**Supplied records**
>>>

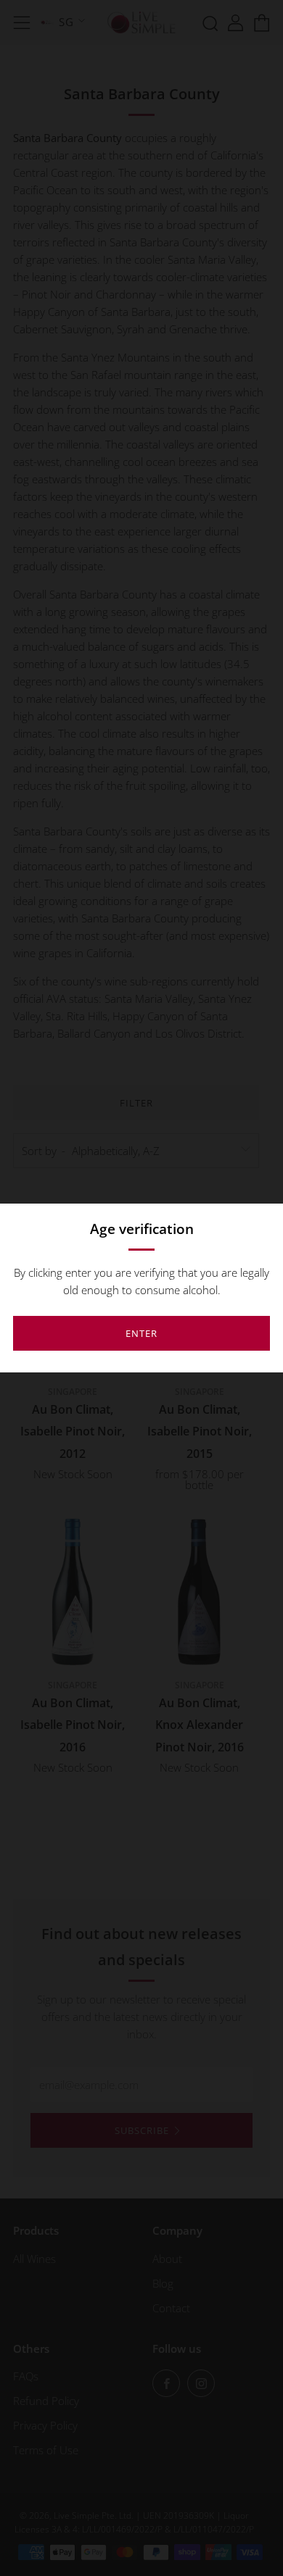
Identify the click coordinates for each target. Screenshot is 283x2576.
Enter (141, 1333)
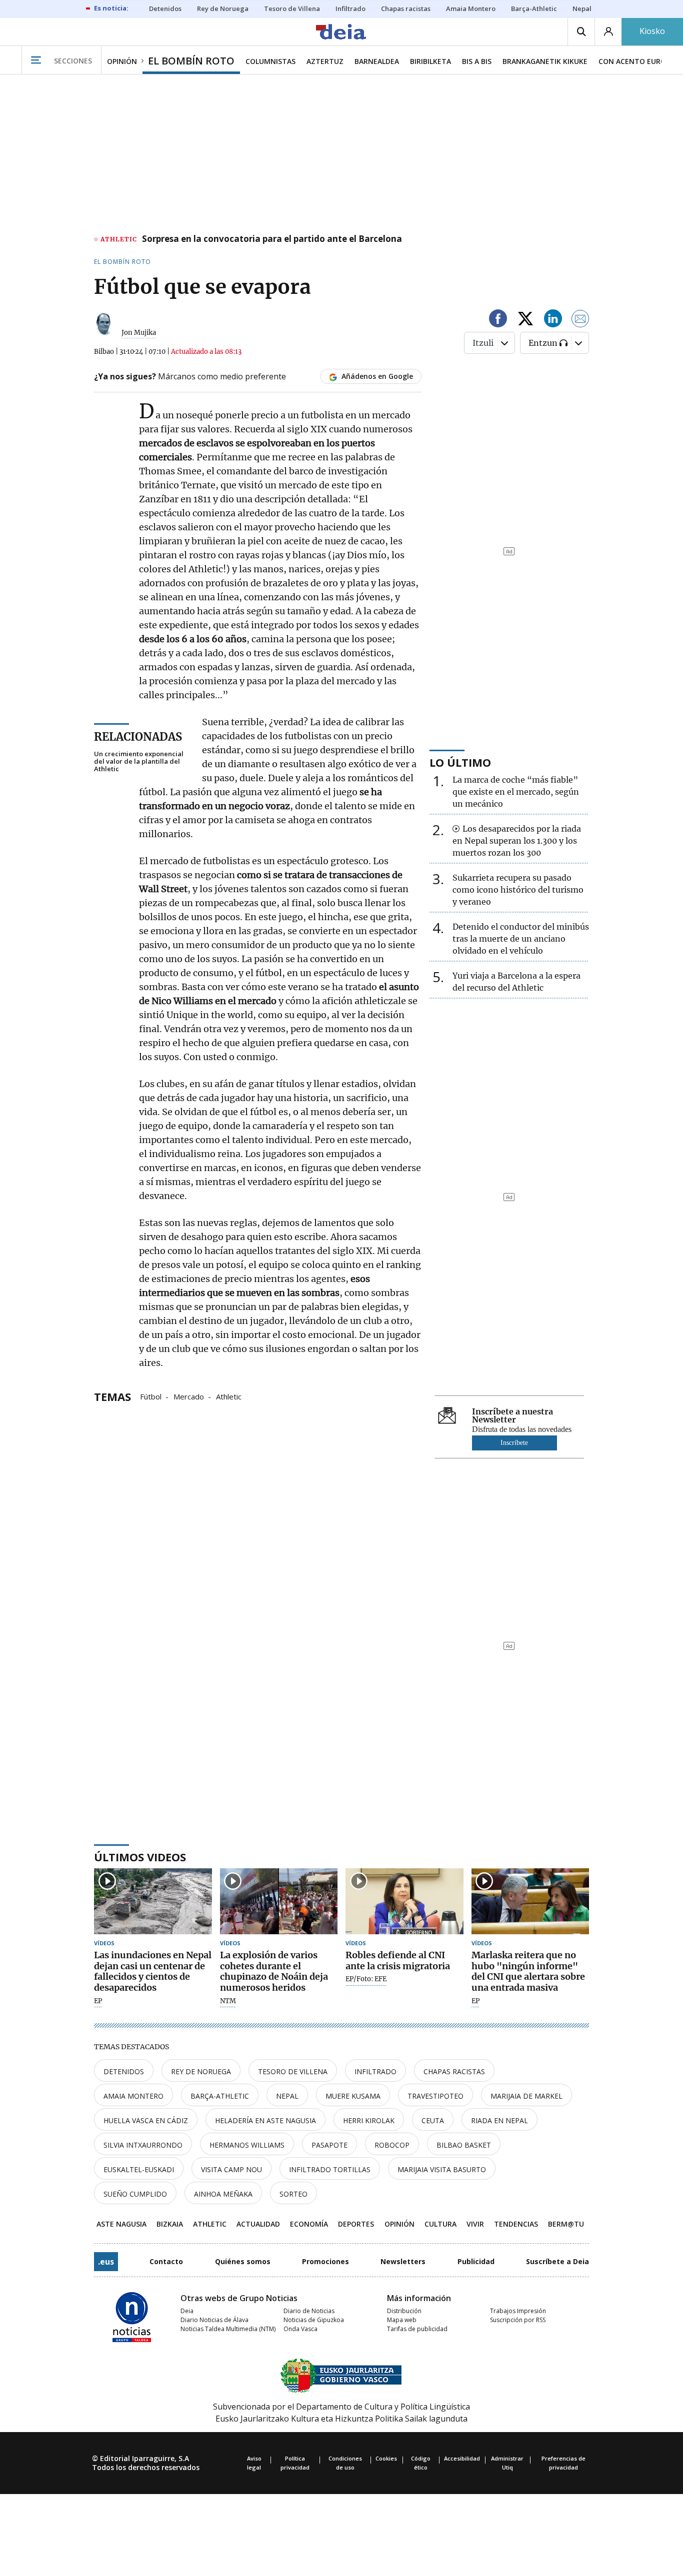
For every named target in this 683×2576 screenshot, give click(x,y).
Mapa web (401, 2320)
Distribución (404, 2311)
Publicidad (476, 2261)
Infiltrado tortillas (329, 2169)
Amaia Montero (134, 2096)
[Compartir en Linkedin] (553, 320)
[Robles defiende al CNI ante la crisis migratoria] (405, 1901)
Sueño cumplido (135, 2194)
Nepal (287, 2096)
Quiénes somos (242, 2261)
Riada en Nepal (499, 2120)
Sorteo (294, 2194)
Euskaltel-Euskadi (139, 2169)
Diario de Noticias (309, 2311)
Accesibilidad (462, 2458)
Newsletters (403, 2261)
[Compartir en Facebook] (498, 320)
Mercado (189, 1395)
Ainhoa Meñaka (223, 2194)
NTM (228, 2001)
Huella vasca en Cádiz (146, 2120)
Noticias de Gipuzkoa (314, 2320)
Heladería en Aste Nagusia (265, 2120)
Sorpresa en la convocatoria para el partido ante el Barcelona (272, 239)
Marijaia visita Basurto (442, 2169)
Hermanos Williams (247, 2145)
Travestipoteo (436, 2096)
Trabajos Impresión (518, 2311)
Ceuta (433, 2120)
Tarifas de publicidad (417, 2329)
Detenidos (124, 2071)
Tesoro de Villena (293, 2071)
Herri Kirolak (368, 2120)
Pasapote (330, 2145)
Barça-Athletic (219, 2096)
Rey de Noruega (201, 2071)
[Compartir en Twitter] (525, 320)
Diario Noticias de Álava (214, 2320)
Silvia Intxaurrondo (143, 2145)
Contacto (166, 2261)
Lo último (460, 762)
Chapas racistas (454, 2071)
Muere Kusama (353, 2096)
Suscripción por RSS (518, 2320)
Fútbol (151, 1395)
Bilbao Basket (463, 2145)
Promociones (325, 2261)
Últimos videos (140, 1856)
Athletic (229, 1395)
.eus (106, 2261)
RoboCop (392, 2145)
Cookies (386, 2458)
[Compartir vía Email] (581, 320)
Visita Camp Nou (231, 2169)
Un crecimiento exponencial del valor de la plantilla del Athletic (139, 761)
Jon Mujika (139, 332)
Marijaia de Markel (526, 2096)
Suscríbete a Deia (557, 2261)
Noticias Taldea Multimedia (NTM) (228, 2329)
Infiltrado (375, 2071)
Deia (187, 2311)
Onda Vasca (301, 2329)
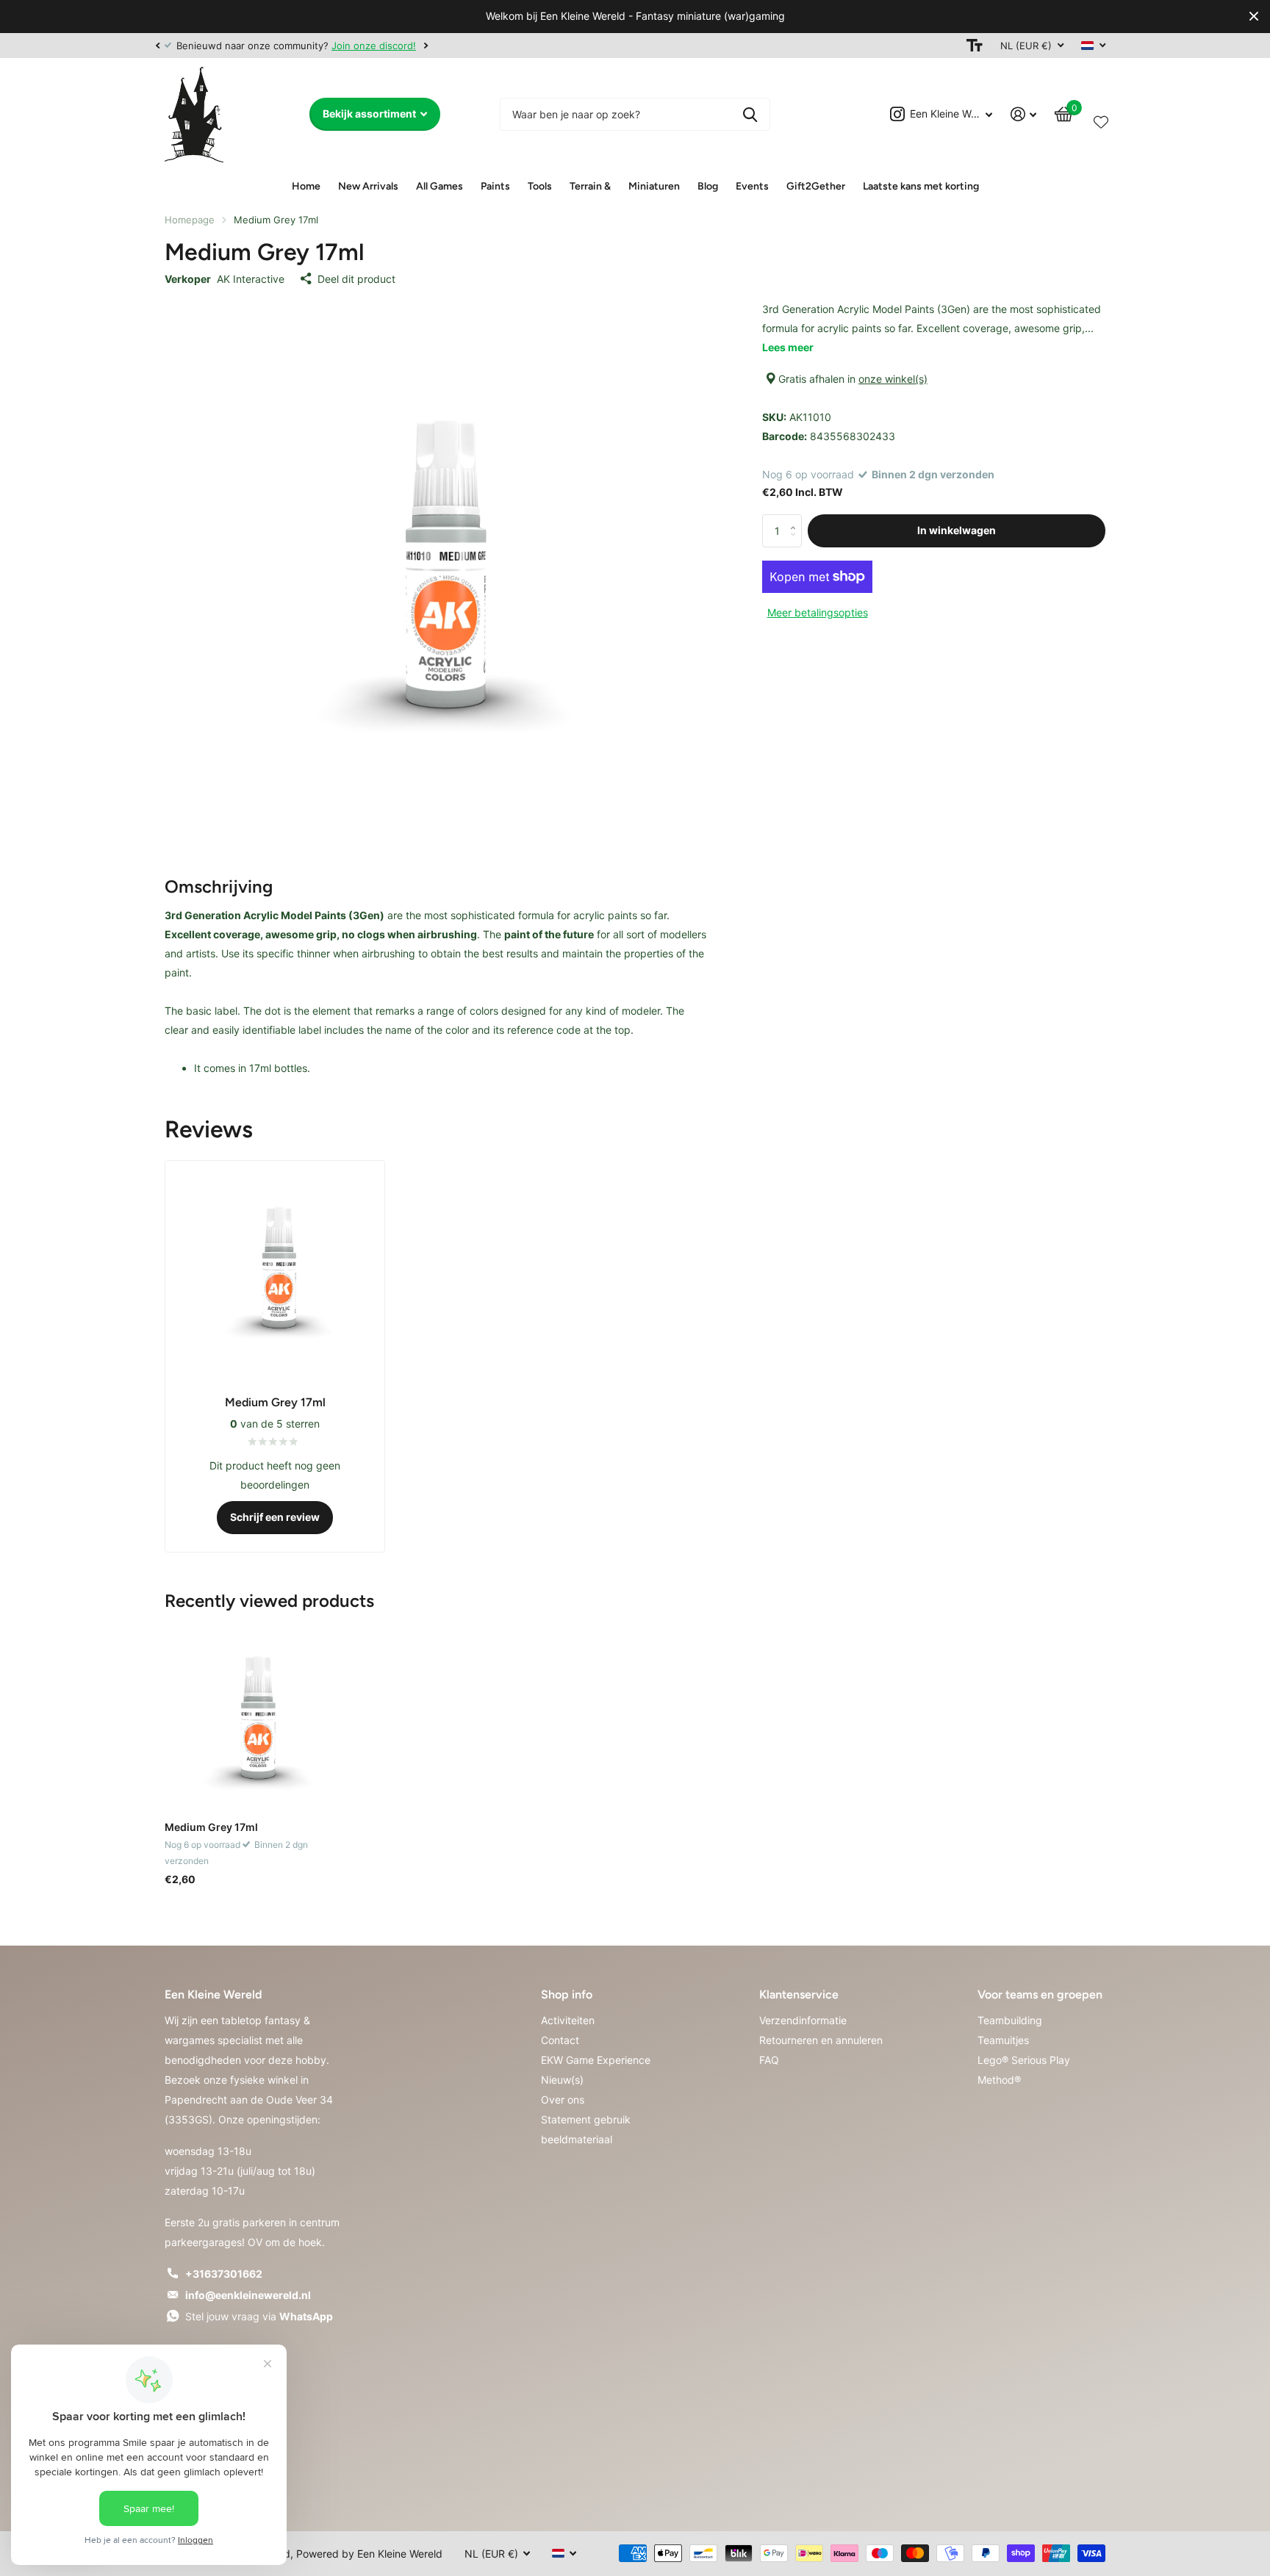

<<<

**Task description**
Transcribe the material as is, with images omitted.

**The completed task**
Identify the click coordinates for each target. Screenshot is 283x2576.
Enter (141, 1333)
For every named target in this 683×2576 screenshot, give click(x,y).
Mapa web (401, 2320)
Distribución (404, 2311)
Publicidad (476, 2261)
Infiltrado tortillas (329, 2169)
Amaia Montero (134, 2096)
[Compartir en Linkedin] (553, 320)
[Robles defiende al CNI ante la crisis migratoria] (405, 1901)
Sueño cumplido (135, 2194)
Nepal (287, 2096)
Quiénes somos (242, 2261)
Riada en Nepal (499, 2120)
Sorteo (294, 2194)
Euskaltel-Euskadi (139, 2169)
Diario de Noticias (309, 2311)
Accesibilidad (462, 2458)
Newsletters (403, 2261)
[Compartir en Facebook] (498, 320)
Mercado (189, 1395)
Ainhoa Meñaka (223, 2194)
NTM (228, 2001)
Huella vasca en Cádiz (146, 2120)
Noticias de Gipuzkoa (314, 2320)
Heladería en Aste Nagusia (265, 2120)
Sorpresa en la convocatoria para el partido ante el Barcelona (272, 239)
Marijaia visita Basurto (442, 2169)
Hermanos Williams (247, 2145)
Travestipoteo (436, 2096)
Trabajos Impresión (518, 2311)
Ceuta (433, 2120)
Tarifas de publicidad (417, 2329)
Detenidos (124, 2071)
Tesoro de Villena (293, 2071)
Herri Kirolak (368, 2120)
Pasapote (330, 2145)
Barça-Athletic (219, 2096)
Rey de Noruega (201, 2071)
[Compartir en Twitter] (525, 320)
Diario Noticias de Álava (214, 2320)
Silvia Intxaurrondo (143, 2145)
Contacto (166, 2261)
Lo último (460, 762)
Chapas racistas (454, 2071)
Muere Kusama (353, 2096)
Suscripción por RSS (518, 2320)
Fútbol (151, 1395)
Bilbao Basket (463, 2145)
Promociones (325, 2261)
Últimos videos (140, 1856)
Athletic (229, 1395)
.eus (106, 2261)
RoboCop (392, 2145)
Cookies (386, 2458)
[Compartir vía Email] (581, 320)
Visita Camp Nou (231, 2169)
Un crecimiento exponencial del valor de la plantilla del Athletic (139, 761)
Jon Mujika (139, 332)
Marijaia de Markel (526, 2096)
Suscríbete a Deia (557, 2261)
Noticias Taldea Multimedia (NTM) (228, 2329)
Infiltrado (375, 2071)
Deia (187, 2311)
Onda Vasca (301, 2329)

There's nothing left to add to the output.